Conflict

Stories without conflict have no tension. Stories without tension get no attention.

That’s the whole argument in two sentences, but let me unpack it because this is where most business communication falls on its face.

Conflict is the second requirement of effective storytelling (after character, before consequence). For a character to engage us, they need to have a problem worth caring about. This can be physical, mental, social or emotional — but it must be present. Without it, there’s nothing at stake, and without stakes, there’s no reason for anyone to keep reading, listening or watching.

Here’s the thing most people get wrong: they think conflict means fighting.

It doesn’t.

Conflict is the gap between what is and what could be. It’s the tension between who we are and who we want to become. It’s the moment in my origin story where I had clients around the world but was lying awake staring at the ceiling.
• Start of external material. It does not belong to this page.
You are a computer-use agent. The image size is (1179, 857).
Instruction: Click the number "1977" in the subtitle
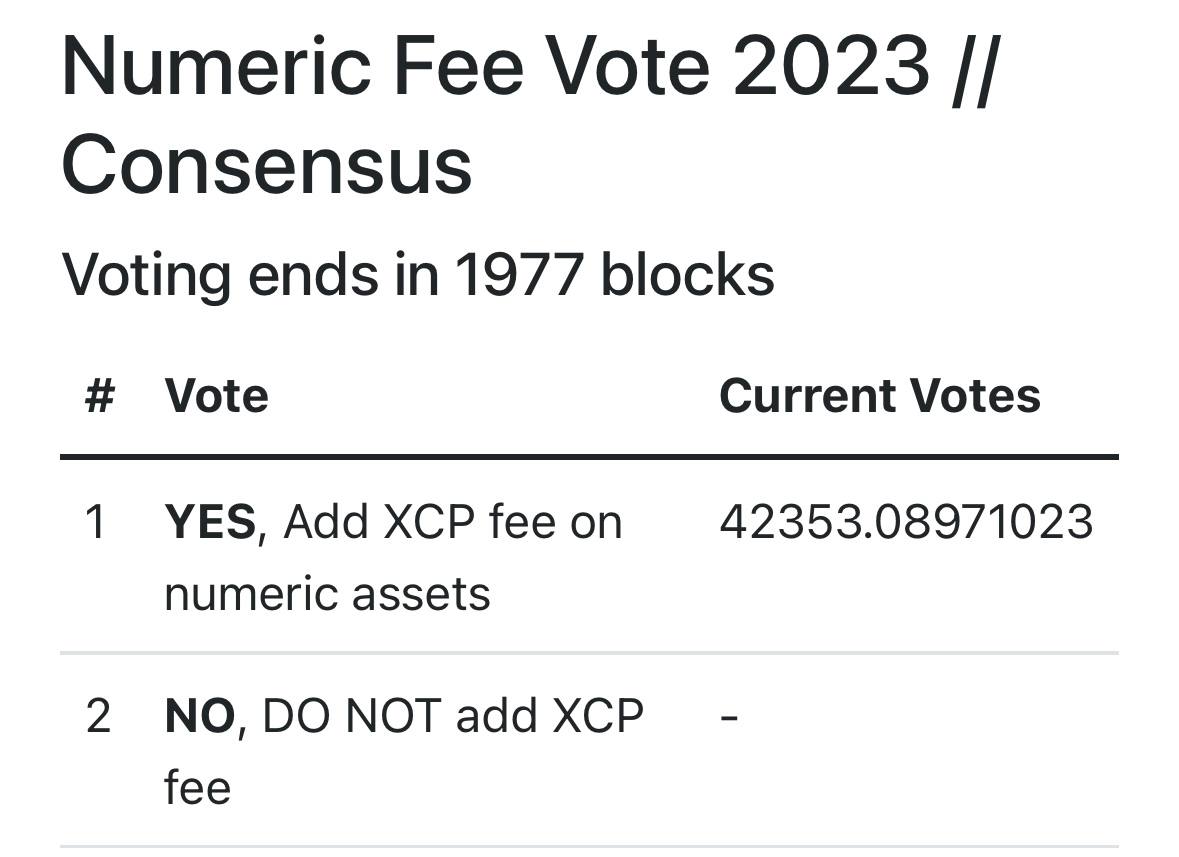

Success on the outside, emptiness on the inside. That contradiction is conflict — and it’s far more compelling than a fist fight.
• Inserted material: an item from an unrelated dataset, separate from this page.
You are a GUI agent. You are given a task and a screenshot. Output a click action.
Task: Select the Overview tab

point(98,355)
Think about the stories that stay with you. In The Shawshank Redemption, the surface conflict is a man wrongly imprisoned. But the deeper conflict — the one that actually moves you — is the tension between hope and despair. Andy Dufresne against the system, yes. But also Andy against the voice that says give up.

In business, we avoid conflict instinctively. We present ourselves as successful, capable, sorted. We lead with solutions. We scrub the struggle out of everything.

And that’s precisely why so much of it is invisible.

Because a story without conflict is just a press release. It’s blahketing. It’s noise that your audience’s attention filter was specifically designed to ignore.

The paradox is that sharing your struggle — the obstacles, the doubts, the failures — doesn’t make you look weak. It makes you human. And humans are wired to lean in when another human is in trouble. It’s how we’ve survived.

When you sit down to tell your story, don’t start with what you’ve achieved. Start with what you fought through. That’s where the energy lives.

Conflict is not the enemy of trust. It’s the engine.